* _TASK DETAILS_:
Copy the rows word for word, starting at the line containing "Task: Click the Enable dongle button" and running through the end of the rows, both ends included. Leave out the pictures.

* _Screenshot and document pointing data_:

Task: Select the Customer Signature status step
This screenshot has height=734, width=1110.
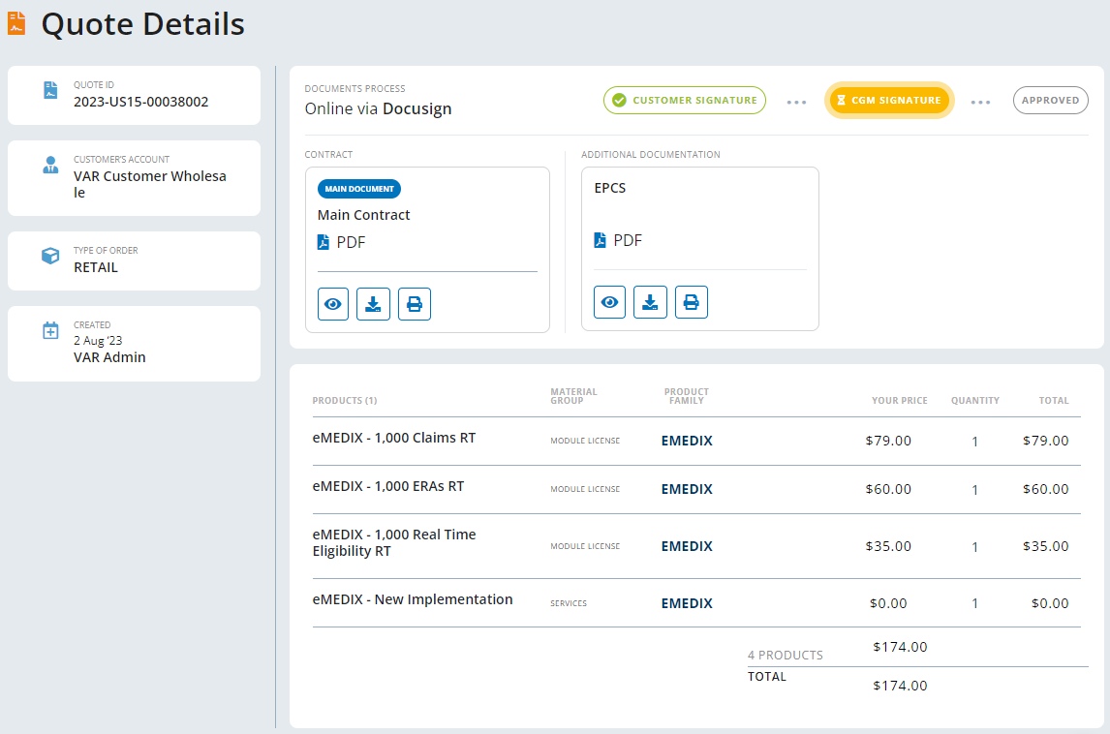Action: pos(685,101)
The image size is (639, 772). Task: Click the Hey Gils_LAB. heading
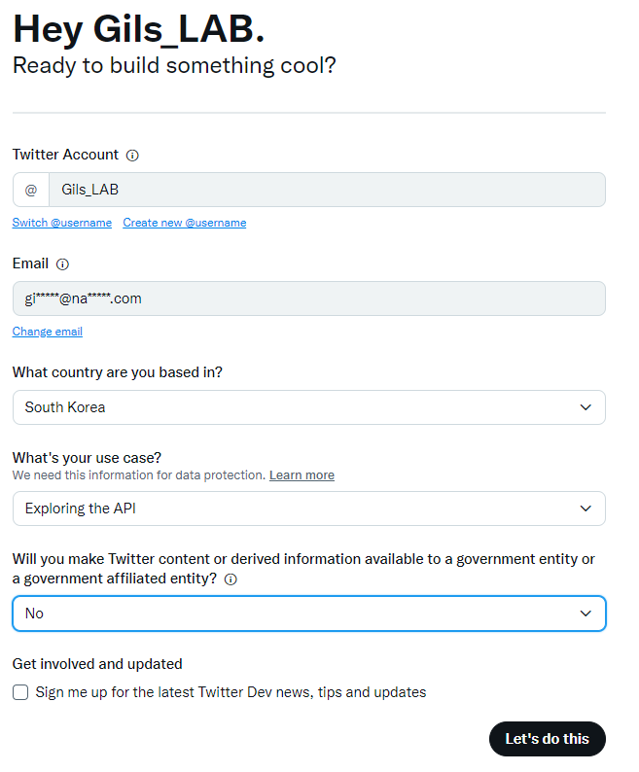[x=139, y=30]
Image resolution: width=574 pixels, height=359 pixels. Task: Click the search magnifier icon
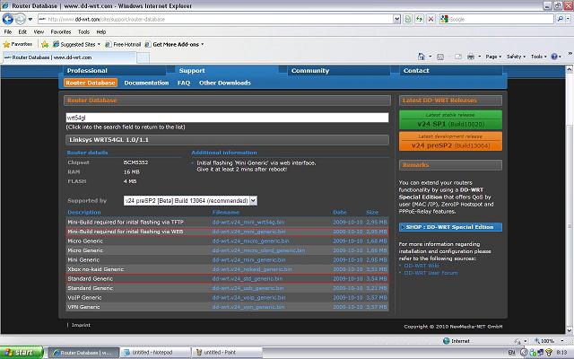[x=561, y=19]
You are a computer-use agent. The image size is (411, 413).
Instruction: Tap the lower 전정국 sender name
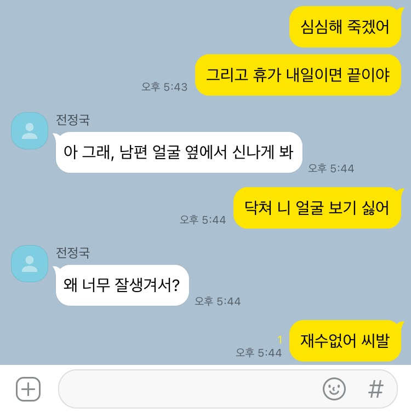[x=73, y=253]
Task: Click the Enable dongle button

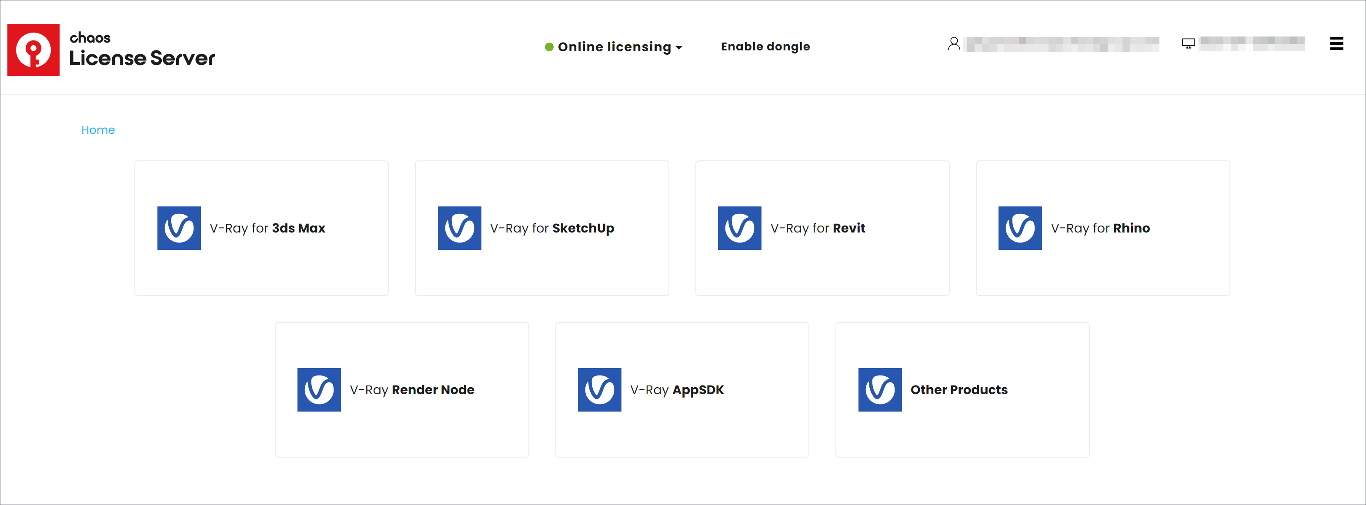Action: click(765, 47)
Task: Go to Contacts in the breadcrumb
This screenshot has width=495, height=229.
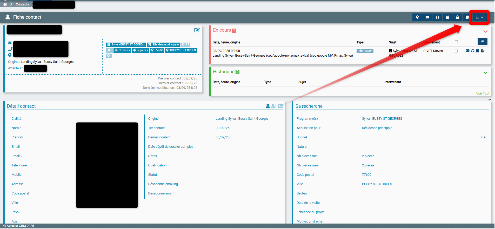Action: pyautogui.click(x=22, y=4)
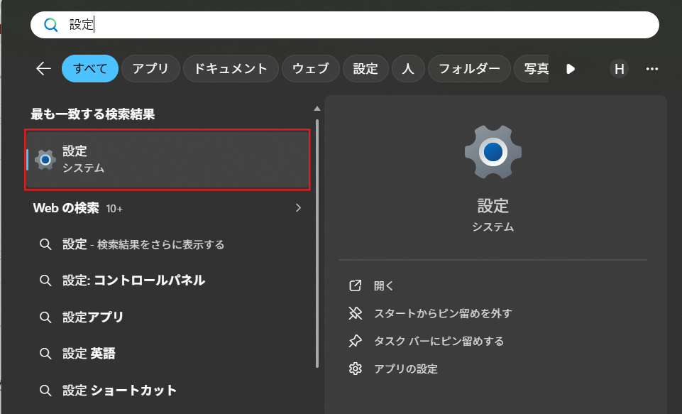Select the large 設定 gear icon preview
The width and height of the screenshot is (682, 414).
pos(493,151)
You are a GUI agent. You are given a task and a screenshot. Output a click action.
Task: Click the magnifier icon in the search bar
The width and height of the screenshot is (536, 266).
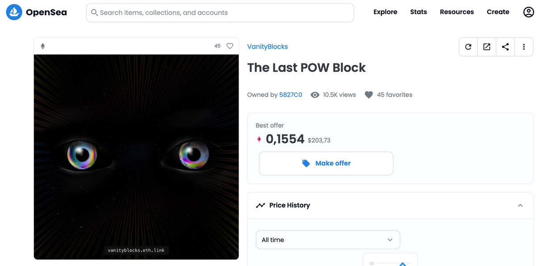(95, 13)
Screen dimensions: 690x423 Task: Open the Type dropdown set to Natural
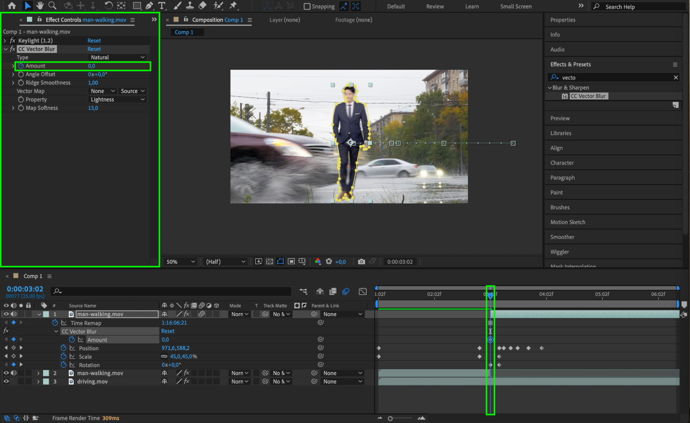[x=117, y=57]
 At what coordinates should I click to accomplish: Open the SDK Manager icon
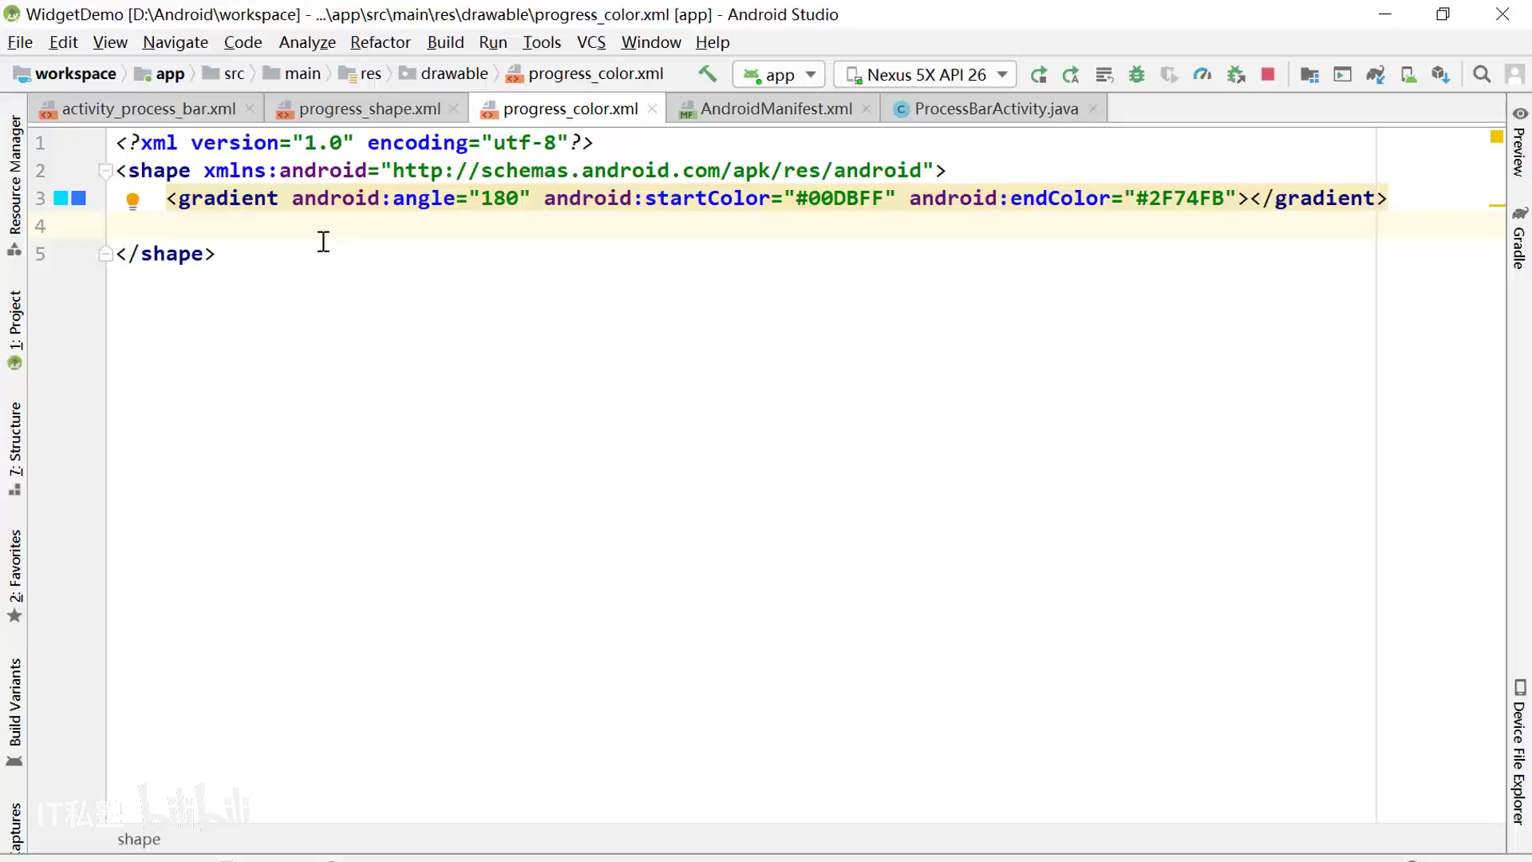[1440, 74]
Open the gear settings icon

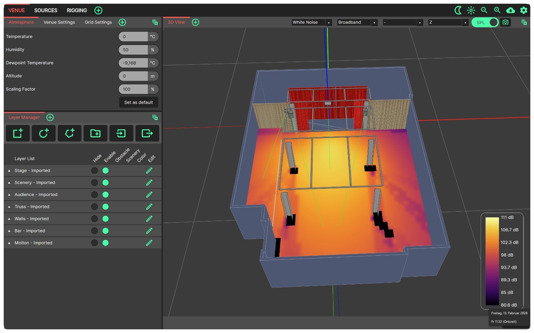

* _RESULT OF THE TASK_:
Task: Click the Enable dongle button

Action: click(765, 47)
Task: Go to Contacts in the breadcrumb
This screenshot has width=495, height=229.
Action: pyautogui.click(x=22, y=4)
Select the large 設定 gear icon preview
The width and height of the screenshot is (682, 414).
pos(493,151)
You are a GUI agent. You are given a task and a screenshot. Output a click action.
Task: Click the magnifier icon in the search bar
The width and height of the screenshot is (536, 266).
(95, 13)
Screen dimensions: 690x423 Task: Open the Type dropdown set to Natural
[x=117, y=57]
 At what coordinates should I click to accomplish: Open the SDK Manager icon
[1440, 74]
Open the gear settings icon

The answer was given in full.